--- Testo di studio ---
L’Altropologo si era ripromesso di non parlarne mai. Si sarebbe cucito piuttosto la bocca per nascondersi in un mutismo sdegnoso pur di non essere trascinato a battersi in quell’arena del tutti contro tutti nella quale – almeno al di qua dello spartiacque – sembra non esista ormai altra regola del gioco che non sia darsele di santa ragione, laddove la prima vittima sembra essere, appunto, la ratio ovvero la Ragione di Rousseau. E invece ahimè, mano sulla coscienza, gli tocca.
--- Voci fornite ---
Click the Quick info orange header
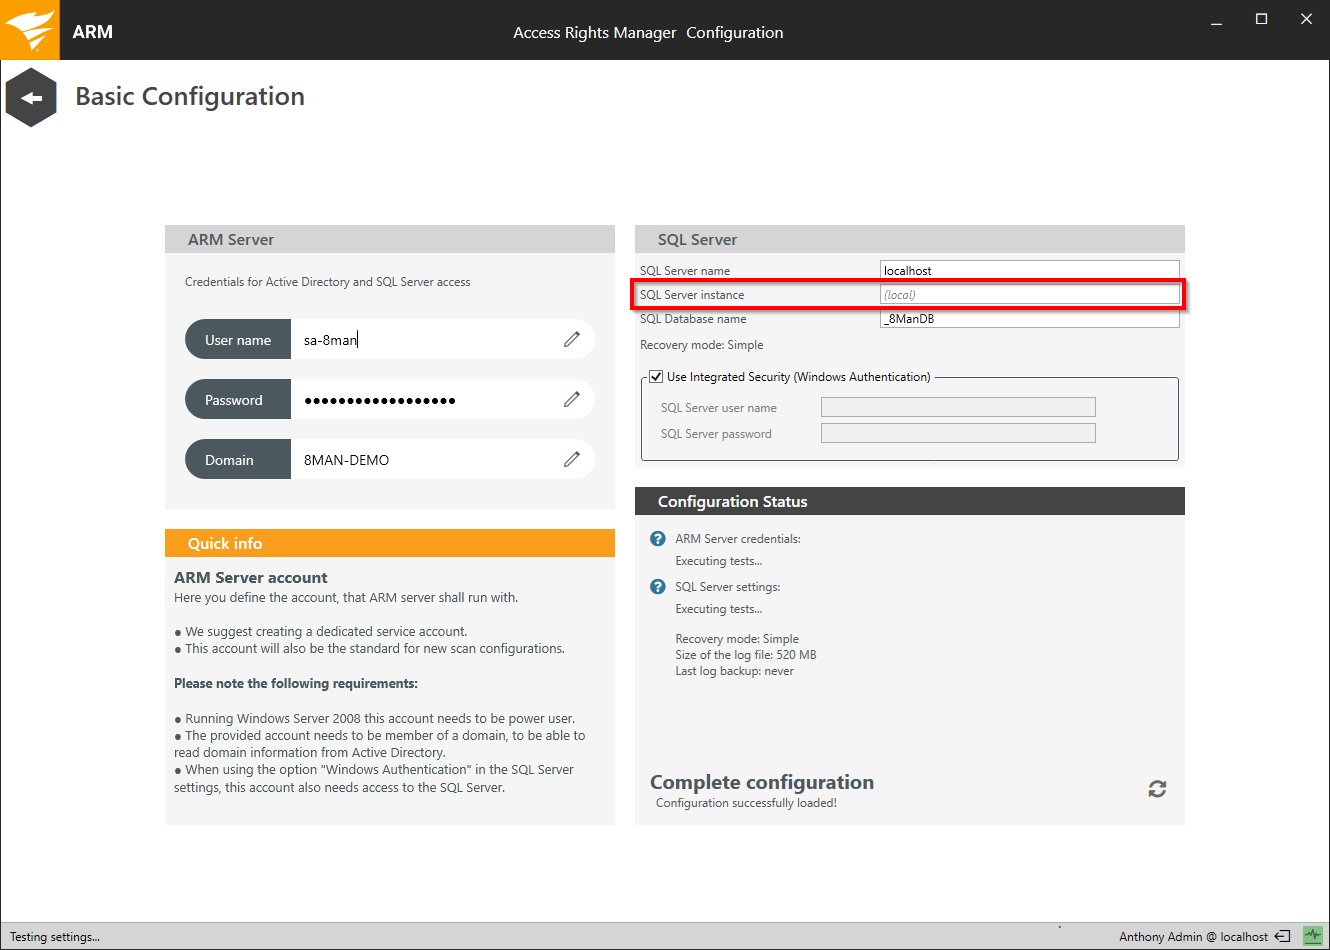This screenshot has width=1330, height=950. pyautogui.click(x=390, y=543)
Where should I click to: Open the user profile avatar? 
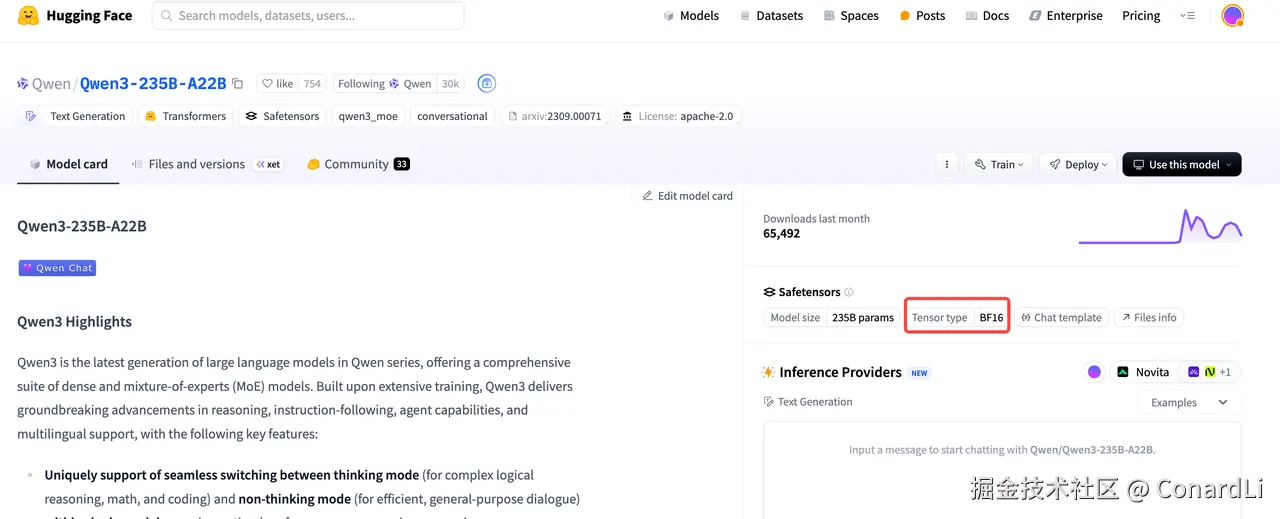[1233, 16]
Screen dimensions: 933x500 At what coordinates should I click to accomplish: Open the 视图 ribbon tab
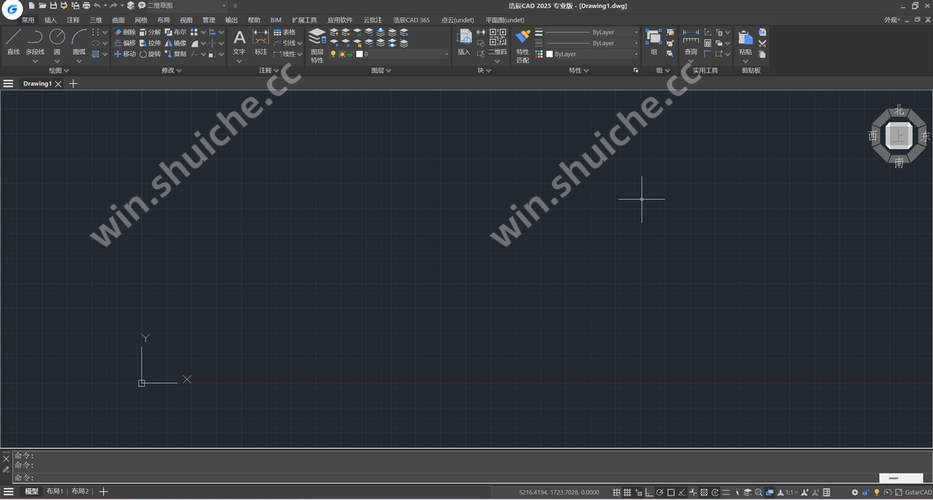click(186, 20)
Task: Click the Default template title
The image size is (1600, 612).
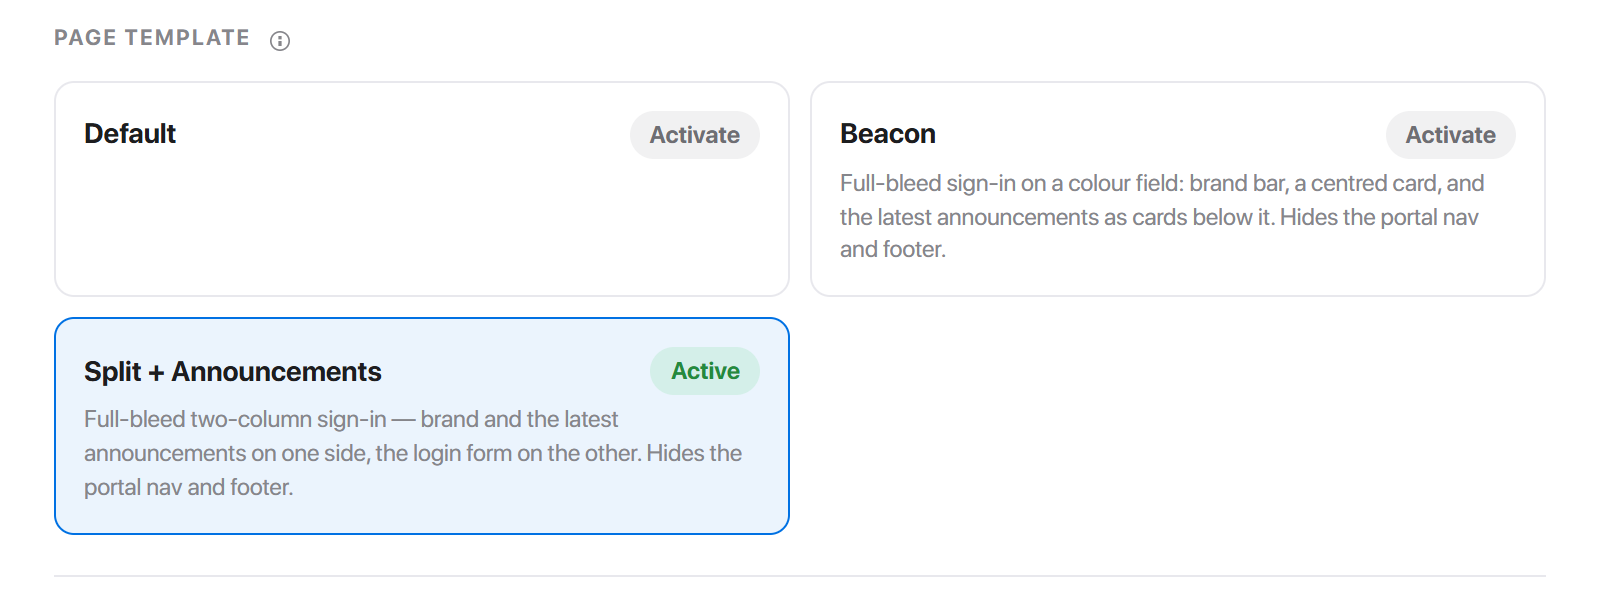Action: (130, 134)
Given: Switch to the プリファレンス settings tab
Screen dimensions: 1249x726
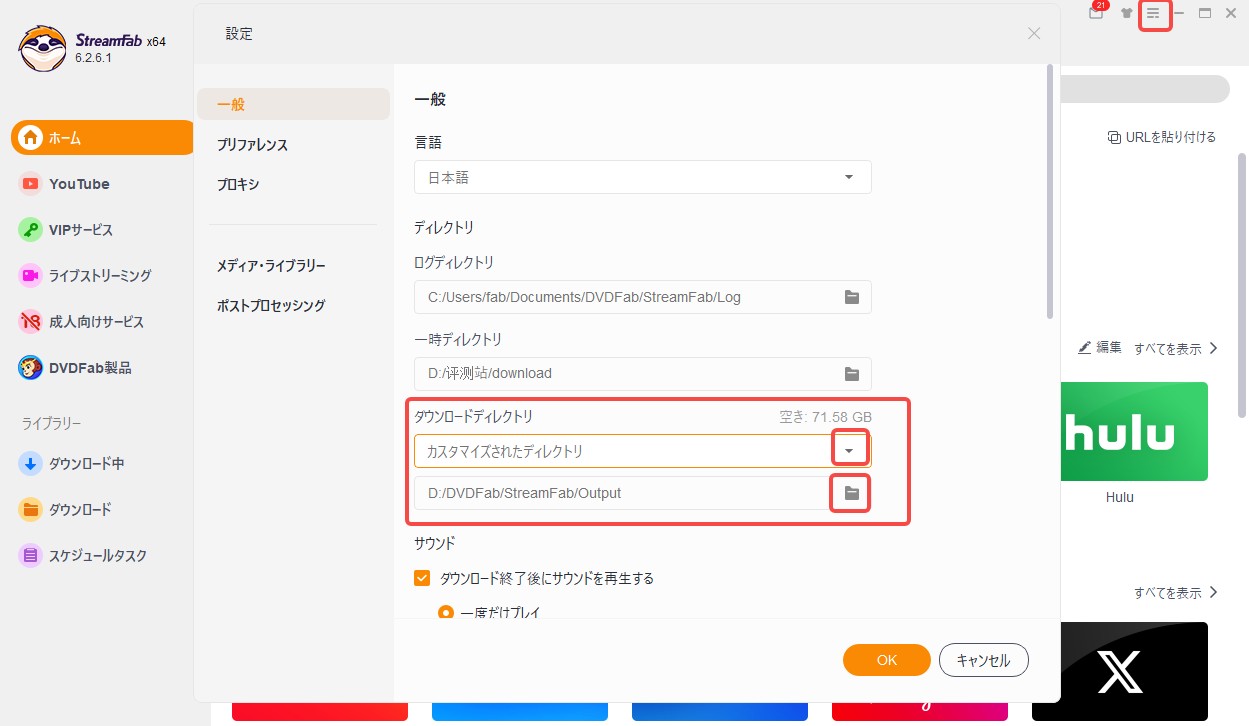Looking at the screenshot, I should click(252, 144).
---
## Consegna
Trascrivi parola per parola il passo del testo di studio che va dalle parole "L’Altropologo si era" fino alle parole "coscienza, gli tocca.", incluse. Le voci fornite non hanno alcun ruolo in questo esercizio.

## Risposta
L’Altropologo si era ripromesso di non parlarne mai. Si sarebbe cucito piuttosto la bocca per nascondersi in un mutismo sdegnoso pur di non essere trascinato a battersi in quell’arena del tutti contro tutti nella quale – almeno al di qua dello spartiacque – sembra non esista ormai altra regola del gioco che non sia darsele di santa ragione, laddove la prima vittima sembra essere, appunto, la ratio ovvero la Ragione di Rousseau. E invece ahimè, mano sulla coscienza, gli tocca.